What every Parent Needs to Know about ADHD

What every Parent Needs to Know about ADHD

By: Stacy Pellettieri, LCSW-R

Clinical Director and Founder

Long Island Counseling

 What most people know ADHD to be is an impairment in one’s ability to focus and to remain seated. Simply put, when we think of ADHD we think of the child that exhibits an exuberant amount of energy and can’t pay attention. Although this is accurate, it really is just scratching the surface.

What most people don’t know is that ADHD is an impairment in executive functioning. If you have a child, spouse, family member, friend, or coworker with ADHD and you aren’t sure what this means then it’s time to learn! Understanding ADHD and ALL of its symptoms will not only help you to support your loved one, but will enable you to cope with how difficult it can be to remain patient and calm.

So what exactly are executive functions? Executive functions are mental or cognitive abilities to create and follow through on goals. We’re talking about emotional regulation, time management, self awareness, motivational levels, problem solving, self control (or impulsivity) and memory. The frontal lobe of the brain monitors and controls these major functions.

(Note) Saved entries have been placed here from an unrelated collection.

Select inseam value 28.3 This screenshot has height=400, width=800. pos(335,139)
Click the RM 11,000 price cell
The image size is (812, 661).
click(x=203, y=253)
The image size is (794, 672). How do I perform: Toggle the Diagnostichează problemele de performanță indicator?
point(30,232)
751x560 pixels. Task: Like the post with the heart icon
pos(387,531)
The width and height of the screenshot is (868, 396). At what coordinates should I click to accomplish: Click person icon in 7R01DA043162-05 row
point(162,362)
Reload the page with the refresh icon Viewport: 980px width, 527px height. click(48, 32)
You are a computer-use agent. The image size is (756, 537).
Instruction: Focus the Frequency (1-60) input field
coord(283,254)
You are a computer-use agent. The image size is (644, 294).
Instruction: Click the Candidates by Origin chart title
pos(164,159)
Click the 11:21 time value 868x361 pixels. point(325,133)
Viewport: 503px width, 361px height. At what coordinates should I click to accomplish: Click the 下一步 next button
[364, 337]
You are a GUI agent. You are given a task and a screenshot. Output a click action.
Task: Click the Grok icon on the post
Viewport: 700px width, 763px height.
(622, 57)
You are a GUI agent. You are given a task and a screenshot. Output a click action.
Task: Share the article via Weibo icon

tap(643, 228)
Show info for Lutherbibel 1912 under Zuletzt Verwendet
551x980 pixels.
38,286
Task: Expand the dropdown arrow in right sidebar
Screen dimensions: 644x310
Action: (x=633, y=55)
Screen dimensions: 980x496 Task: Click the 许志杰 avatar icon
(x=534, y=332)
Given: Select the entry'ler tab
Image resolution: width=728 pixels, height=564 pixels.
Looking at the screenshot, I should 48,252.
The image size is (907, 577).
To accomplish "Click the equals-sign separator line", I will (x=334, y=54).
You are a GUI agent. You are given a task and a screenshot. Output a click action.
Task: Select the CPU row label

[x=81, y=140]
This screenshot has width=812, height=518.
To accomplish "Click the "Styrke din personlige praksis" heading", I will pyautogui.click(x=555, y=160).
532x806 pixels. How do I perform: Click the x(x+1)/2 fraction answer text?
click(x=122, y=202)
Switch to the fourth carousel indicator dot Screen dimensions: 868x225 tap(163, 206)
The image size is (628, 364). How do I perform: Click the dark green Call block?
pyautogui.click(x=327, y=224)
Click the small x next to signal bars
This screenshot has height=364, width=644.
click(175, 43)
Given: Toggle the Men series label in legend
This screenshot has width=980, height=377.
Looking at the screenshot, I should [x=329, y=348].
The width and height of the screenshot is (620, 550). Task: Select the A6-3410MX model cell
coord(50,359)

The ADHD brain does exhibit an impairment in some or sometimes all of these functions.

 

    • Emotional Regulation: Learning to use self awareness, self control, and memory to take control of how we allow our thoughts to make us feel.
    • Time Management: The ability to plan the timeliness of your actions and to plan ahead to complete tasks.
    • Self Awareness: Self direction; an ability to pay attention to and be in control of one’s actions
    • Motivational Level: The ability to push one’s self to engage in and complete a task
    • Problem Solving: The ability to take the information in our mind and find different ways to use this information to complete a task or overcome an obstacle.
    • Self Control or Self Restraint: The ability to inhibit one’s impulses
  • Memory: How we hold things in our mind, coupled with our ability to picture things and talk to ourselves (inner monologue).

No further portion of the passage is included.